A chaque fois, les chaînes imposent un cadre dont ils tirent profit : l’indice de leur succès se fixe sur leur audience, signe que plus que de la politique, ils font un spectacle. Même les émissions dites subversives, comme Le Petit Journal, échouent, lorsqu’elles reçoivent en plateau des candidats (Marine Le Pen, Nicolas Sarkozy), à déranger l’ordre tranquille de leurs discours. Pire, elles les associent à leurs propres rires, dans un brouillage malsain : qui rit de quoi ? avec qui ? contre qui ?
Quand le politique prend “l’adversaire” journalistique à son propre piège, et fait semblant d’assumer ses propres faiblesses par un faux rire complice, l’affaire est entendue : c’est lui qui a gain de cause dans un retournement vicieux. Un aveu d’une grande tristesse pour le journalisme, alors absorbé dans l’écrin de la communication. Au coeur de ce théâtre d’opérations, la nature et la personnalité des journalistes comptent pourtant encore beaucoup. C’est autant un paradoxe que le signe qu’ils font partie d’un casting censé proposer le show le plus attrayant possible.
A ce jeu, les intervieweurs assumant ouvertement leurs convictions ont le vent en poupe. Sur les chaînes d’info, on orchestre leurs disputes lors de bras de fer. Si Audrey Pulvar porte désormais l’étendard le plus visible à gauche, la droite a des ressources : du Figaro à Valeurs actuelles, les combattants sont nombreux – Eric Zemmour, Eric Brunet, Yves Thréard, Ivan Rioufol, François d’Orcival, Guillaume Roquette et tous les polémistes à la petite semaine qui squattent les émissions censées refaire le monde…

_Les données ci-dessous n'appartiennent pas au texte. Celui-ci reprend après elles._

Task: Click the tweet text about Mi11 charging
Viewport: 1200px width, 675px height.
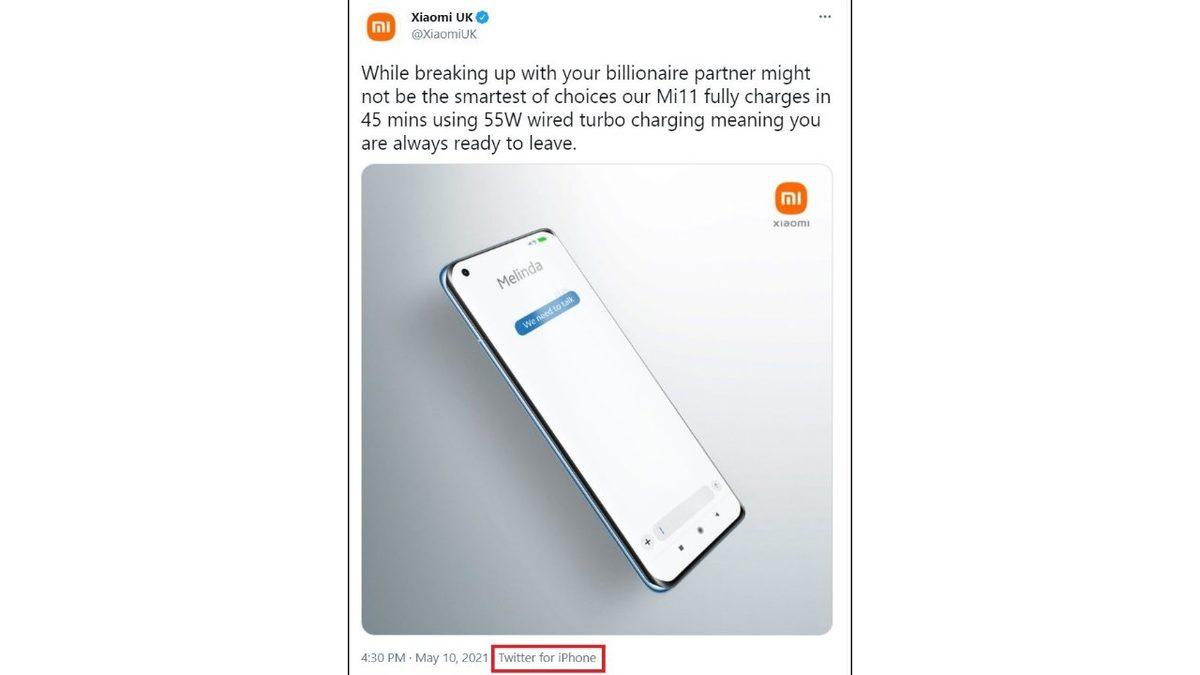Action: (595, 109)
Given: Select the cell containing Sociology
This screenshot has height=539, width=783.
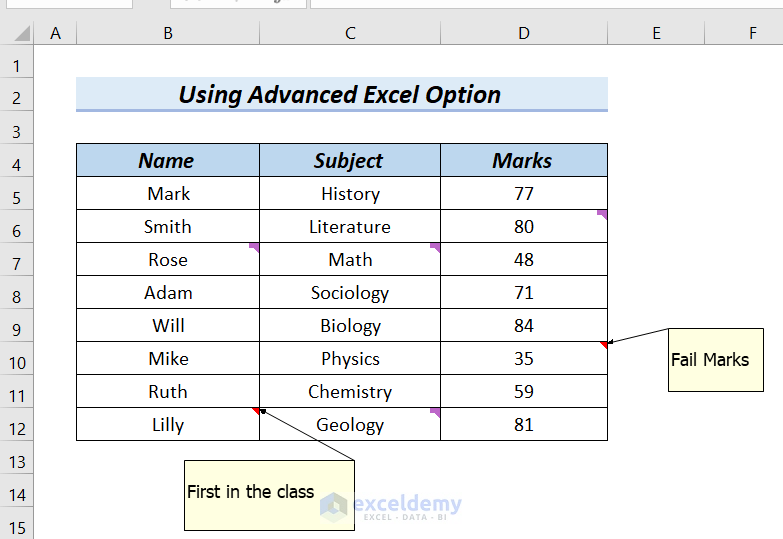Looking at the screenshot, I should pos(349,293).
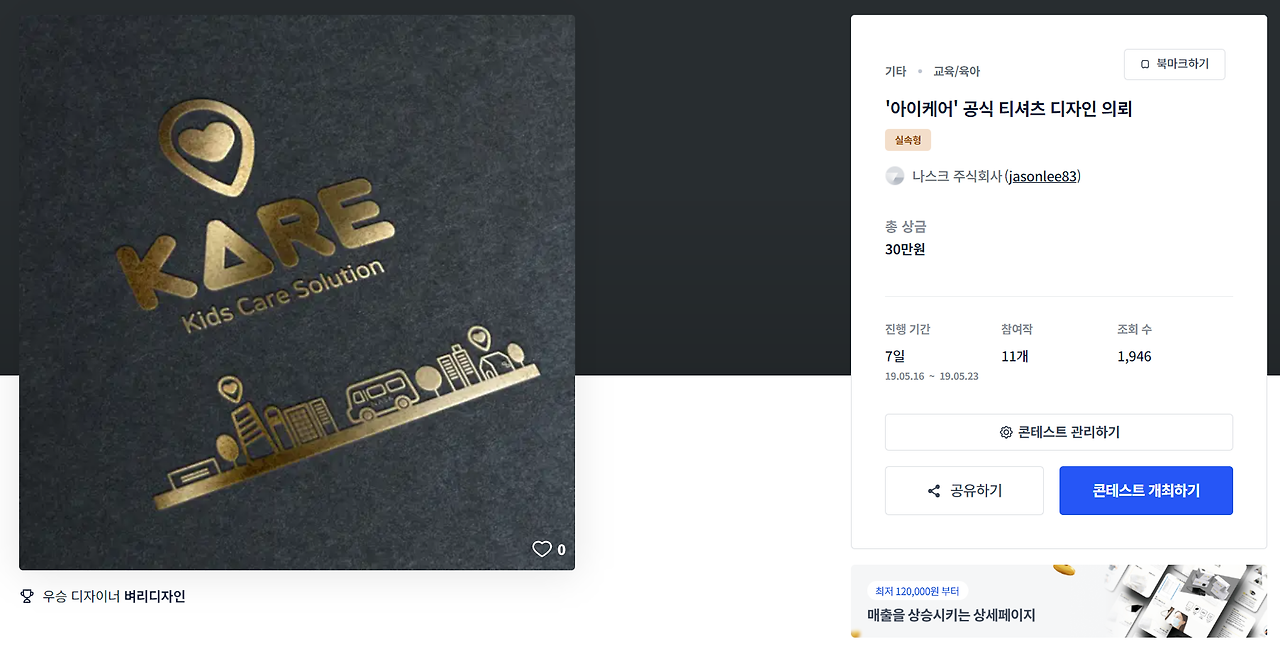Click the gear icon in 콘테스트 관리하기

(1006, 432)
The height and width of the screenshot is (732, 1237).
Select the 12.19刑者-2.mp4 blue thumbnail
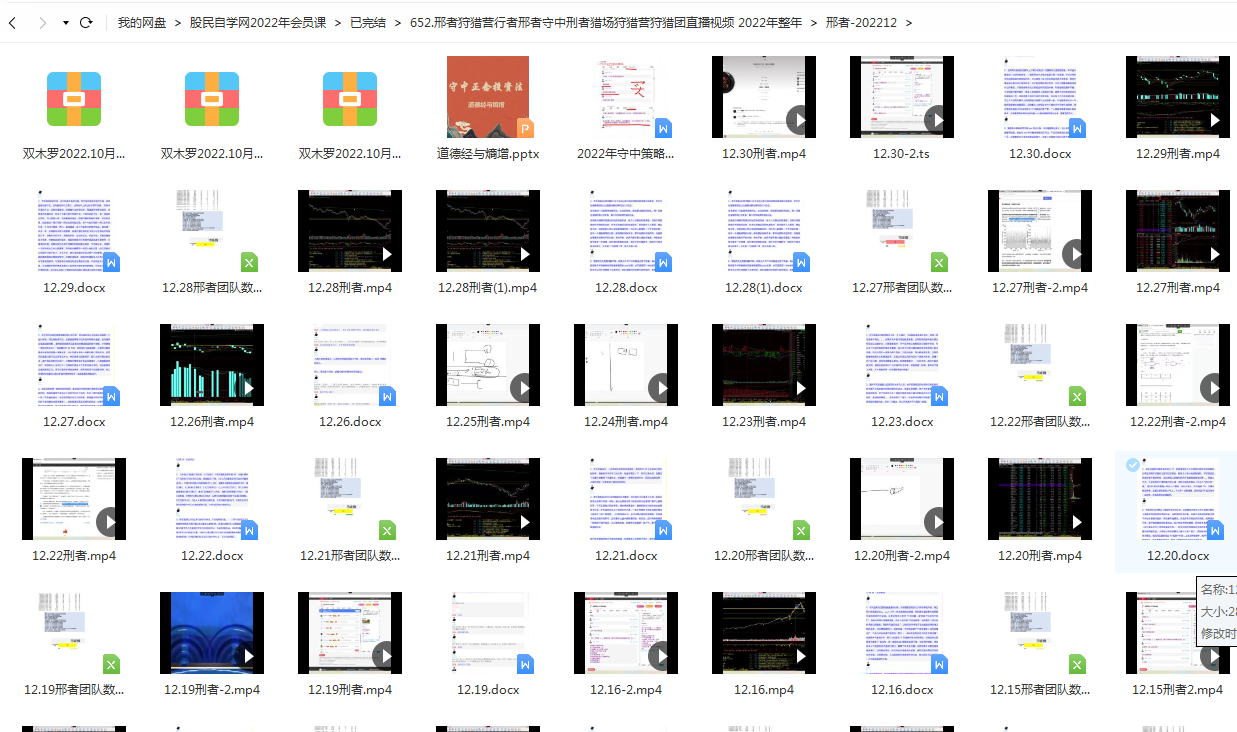tap(212, 633)
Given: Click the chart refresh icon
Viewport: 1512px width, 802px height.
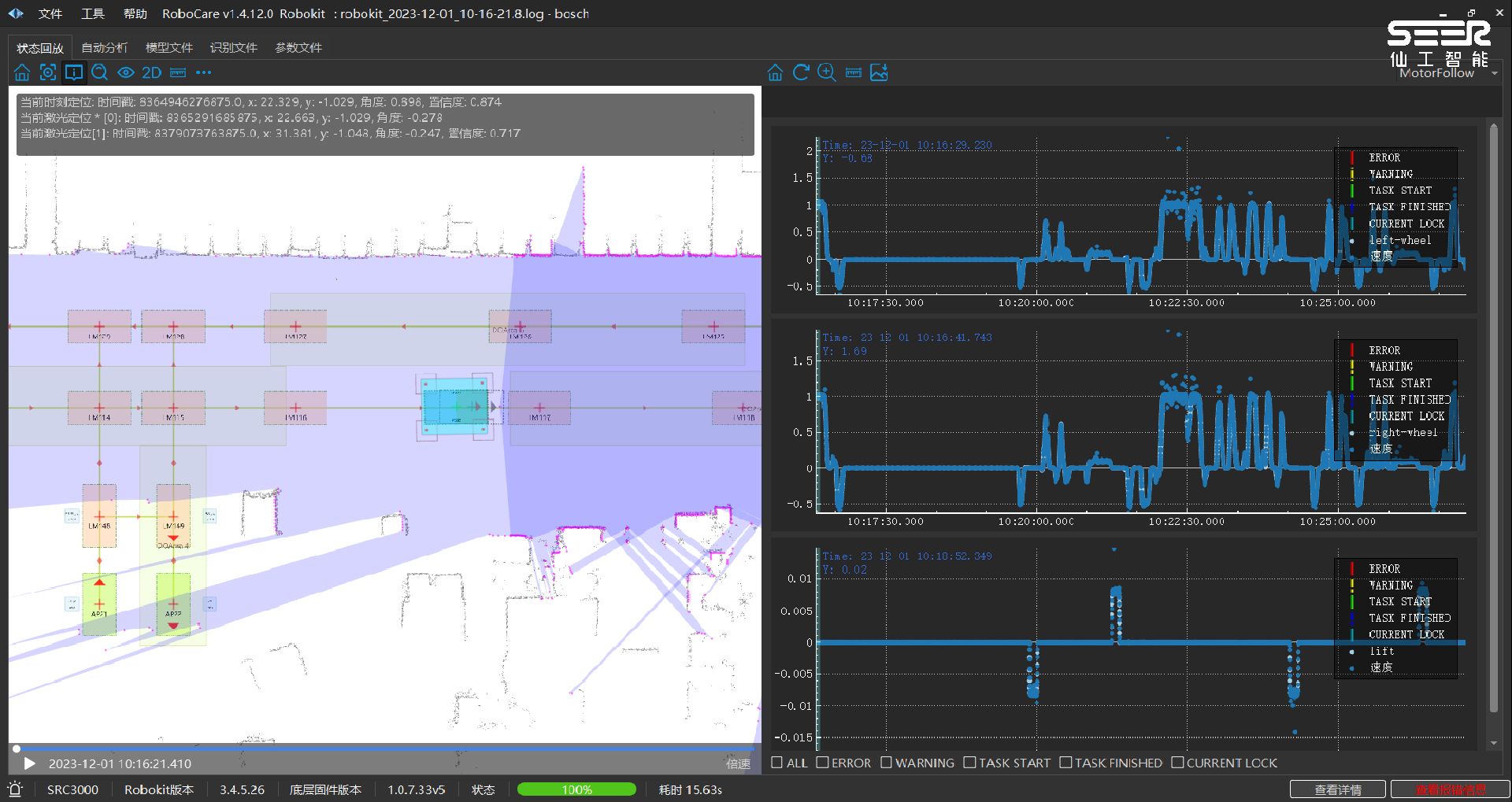Looking at the screenshot, I should pyautogui.click(x=801, y=73).
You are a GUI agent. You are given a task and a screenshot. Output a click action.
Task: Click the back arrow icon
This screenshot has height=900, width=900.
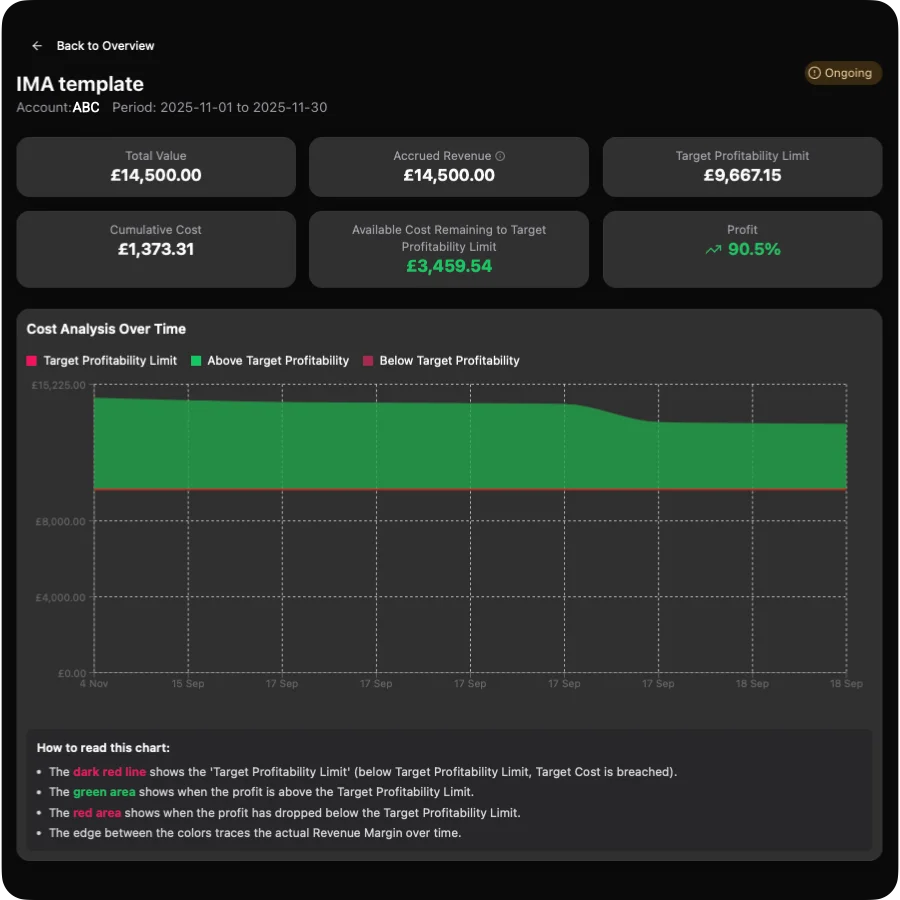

En dehors de ces chevaliers d’un journalisme politique affichant ses affinités idéologiques (une tradition forte du journalisme hexagonal), la majorité des journalistes revendiquent leur neutralité, elle-même discutable parce que non dépourvue de sous-entendus. Entre indépendance, interdépendance, subordination, provocation, esprit partisan, esprit critique, entre gauche et droite, les journalistes naviguent entre des îles dispersées selon les médias et les types d’émissions : un archipel au coeur duquel les politiques restent les capitaines, parfois malmenés, chahutés, moqués, mais jamais coulés.